Nicer than any store bought ones I have - great work!


----------



## Swifty (Jul 28, 2014)

Excellent job, I made a small pair when I was an apprentice, they are only about 1 1/4" long and open up to nearly 1", very handy little things.

Paul.


----------



## RonGinger (Jul 28, 2014)

Very nice, much nicer than the black finish commonly seen. And I am very pleased to see you put your name on it. I so often buy a nice tool like that at some flea market, or vendor at a show, and there is no sign of a makers  name. Artists always sign their work, there  is no reason we should not sign work like this. It is every bit as much art.


----------



## gus (Jul 29, 2014)

Your clamp is so well made and polished.

Made the same clamp in Trade School in 1961. Regret I did not make a request to take it home.


----------



## werowance (Jul 29, 2014)

Thank you all very much.  i never realized all those years just how much work it really is doing machine work.  and how much time and effort is involved in just doing the setup to hold the piece before you even get to make a cut that only takes a couple of mins to cut (hours to setup, seconds to cut sometimes).  i have had my lathe mill combo now for i guess about 3 years and i am just getting to the point that i can accurately cut a machinist clamp.  but im lovin it!  
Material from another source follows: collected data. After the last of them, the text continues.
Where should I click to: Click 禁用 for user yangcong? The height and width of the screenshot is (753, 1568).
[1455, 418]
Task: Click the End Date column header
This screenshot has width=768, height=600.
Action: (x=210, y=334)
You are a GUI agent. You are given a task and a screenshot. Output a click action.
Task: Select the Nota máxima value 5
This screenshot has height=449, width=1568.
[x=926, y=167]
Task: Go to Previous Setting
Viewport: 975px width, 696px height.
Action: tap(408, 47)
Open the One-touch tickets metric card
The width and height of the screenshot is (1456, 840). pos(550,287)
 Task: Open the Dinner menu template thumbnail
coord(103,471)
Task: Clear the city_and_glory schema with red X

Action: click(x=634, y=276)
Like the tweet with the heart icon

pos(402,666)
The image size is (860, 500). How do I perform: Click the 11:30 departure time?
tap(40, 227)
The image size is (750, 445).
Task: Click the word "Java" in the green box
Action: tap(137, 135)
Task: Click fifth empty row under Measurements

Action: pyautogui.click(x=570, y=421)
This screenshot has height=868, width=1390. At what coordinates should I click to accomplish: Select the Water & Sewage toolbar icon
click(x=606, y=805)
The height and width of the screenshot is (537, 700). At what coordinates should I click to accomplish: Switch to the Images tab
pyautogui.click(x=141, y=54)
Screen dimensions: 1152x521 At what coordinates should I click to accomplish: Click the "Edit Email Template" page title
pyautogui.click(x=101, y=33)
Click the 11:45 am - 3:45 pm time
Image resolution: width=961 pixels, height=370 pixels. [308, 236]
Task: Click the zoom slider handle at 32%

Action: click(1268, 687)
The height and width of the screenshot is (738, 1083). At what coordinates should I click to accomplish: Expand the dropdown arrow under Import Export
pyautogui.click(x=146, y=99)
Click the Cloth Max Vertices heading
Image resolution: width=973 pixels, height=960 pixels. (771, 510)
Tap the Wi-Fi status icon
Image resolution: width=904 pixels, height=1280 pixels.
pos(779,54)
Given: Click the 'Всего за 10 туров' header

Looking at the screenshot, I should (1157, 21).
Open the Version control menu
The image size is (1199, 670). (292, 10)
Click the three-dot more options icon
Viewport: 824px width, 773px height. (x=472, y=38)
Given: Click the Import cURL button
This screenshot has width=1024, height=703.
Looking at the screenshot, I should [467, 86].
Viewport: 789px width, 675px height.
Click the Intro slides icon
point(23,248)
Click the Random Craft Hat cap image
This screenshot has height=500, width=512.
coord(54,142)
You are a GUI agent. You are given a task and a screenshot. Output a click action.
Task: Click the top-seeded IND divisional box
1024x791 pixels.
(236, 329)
so just want to say "MUCH RESPECT" to all of you here,  you make it look so easy when in reallity it is very very very dificult, tedious and yet rewarding and fun.


----------



## kvom (Jul 29, 2014)

That was the first thing I made in machining class (2 of them).  Yours look excellent.


----------



## Omnimill (Jul 29, 2014)

Very nice job! Thm:


----------



## kquiggle (Jul 29, 2014)

Beautiful work - I'd be tempted to put it in a display case instead of using it! Electroetching your name was a very nice touch.


----------



## necchiom (Jul 29, 2014)

With compliment!


----------



## gus (Jul 29, 2014)

Swifty said:


> Excellent job, I made a small pair when I was an apprentice, they are only about 1 1/4" long and open up to nearly 1", very handy little things.
> 
> Paul.




I just can't take it longer, missed my DIY Trade School Clamp. Will DIY so as I get '' Lynx '' going.

Also DIY a ToolMaker's Precision Vise in Trade School. Its Ok I bought 2 look alikes from Southern China while on ''Biz Trip'' years ago. Stood up well after 8 years. But from Dean's Forum there is such vise. Might give a DIY go.
But right now I have three such vise!!!.


----------



## werowance (Jul 30, 2014)

Been following your Lynx build Gus,  you are almost there.  cant wait to see it run!


----------



## Wizard69 (Aug 2, 2014)

Wow, almost too nice to use!   A nice hard chrome plating would preserve them for a very very long time.


----------



## Meldonmech (Aug 7, 2014)

Nice job, these are very useful, especially when used as a pair.


----------



## werowance (Aug 10, 2014)

well.....the clamp jaws are now starting to get some surface rust  very light but still there. came off easily, and the drill rod screws are still nice and shiney.  i had cleaned and rubbed it down liberly with 10/30 motor oil  conventional not synthetic.  any suggestions for rust prevention oils or solvents?  i just don't think they deserve chrome or something like that but would like to know what i can do at home for metal like this to help it last.


----------



## Jyman (Aug 11, 2014)

A hot oil dip would help prevent rust


Sent from my iPhone using Model Engines


----------



## Wizard69 (Aug 11, 2014)

werowance said:


> well.....the clamp jaws are now starting to get some surface rust  very light but still there. came off easily, and the drill rod screws are still nice and shiney.  i had cleaned and rubbed it down liberly with 10/30 motor oil  conventional not synthetic.  any suggestions for rust prevention oils or solvents?  i just don't think they deserve chrome or something like that but would like to know what i can do at home for metal like this to help it last.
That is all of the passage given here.